There are at least two important problems with all of these approaches that have not been addressed so far:
1. Previous model-building control systems are not well-suited for uncertain non-deterministic environments. In particular, they do not model the reliability of the predictions of the adaptive world models. Therefore, if credit assignment for the controller is based on the assumption of a correct world model, unexpected results may be obtained.
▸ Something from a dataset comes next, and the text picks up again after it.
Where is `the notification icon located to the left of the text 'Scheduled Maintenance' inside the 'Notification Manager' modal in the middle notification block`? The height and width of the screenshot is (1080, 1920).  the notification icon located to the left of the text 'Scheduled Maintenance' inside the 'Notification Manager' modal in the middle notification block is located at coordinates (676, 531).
2. Previous model-building control systems employ some ad-hoc method for establishing the world model. For instance, [2], [3], [10], and others use random search to train the world model. [11] uses a local input/output representation and makes the probability of making a certain training experiment dependent on the time that went by since the system made the last experiment of the same type. These methods work fine for certain problems, but they do not address the challenges of real world tasks in uncertain environments. There are at least two (related) sources of efficiency which are neglected by these approaches:
2A. Not much additional training time should be wasted on exploring those parts of the world which are already well-modelled. 2B. Not much additional training time should be wasted on exploring those parts of the world where the expectation of future improvement of the world model is low.
The first contribution of this paper (section 2) is to show how one can adaptively model the reliability of a predictor's predictions.
The second (and most important) contribution of this paper (section 3) is to show how reinforcement learning can be used for teaching a model-building control system to actively generate training examples for increasing the reliability of the predictions of its world model. This is relevant for the problem of `on-line state space exploration'. The approach is based on learning to estimate the effects of further learning.